Axel Ockenfels (born 9 February 1969) is a German economist. He is professor of economics at the University of Cologne. He also is Director of the Cologne Laboratory of Economic Research, Speaker of the "University of Cologne Excellence Center for Social and Economic Behavior " (C-SEB), and Coordinator of the DFG research unit "Design & Behavior".

Career
Ockenfels received his Diplom in economics from the University of Bonn in 1994, where he studied under Reinhard Selten. He earned his doctoral degree in economics from the Otto-von-Guericke University Magdeburg in 1998, where his doctoral advisor was Joachim Weimann.

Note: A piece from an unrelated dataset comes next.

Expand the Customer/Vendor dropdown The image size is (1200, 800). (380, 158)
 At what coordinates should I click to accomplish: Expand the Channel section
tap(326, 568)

Renowned for his research on behavioral and design economics, Ockenfels is considered one of the most influential German economists, both in fundamental research and in practical market design. He publishes in leading journals in economics, but also in business administration, information systems, psychology, and sociology, as well as in application-oriented outlets. His "Theory of Equity, Reciprocity, and Competition" (co-authored with Gary E. Bolton) is one of the most cited papers in economics. Ockenfels is a Member of the Berlin-Brandenburgische and of the North Rhine-Westphalian Academy of Sciences, the Academic Advisory Board at the Federal Ministry of Economics and Technology, and Contributing Author for the Intergovernmental Panel on Climate Change (IPCC).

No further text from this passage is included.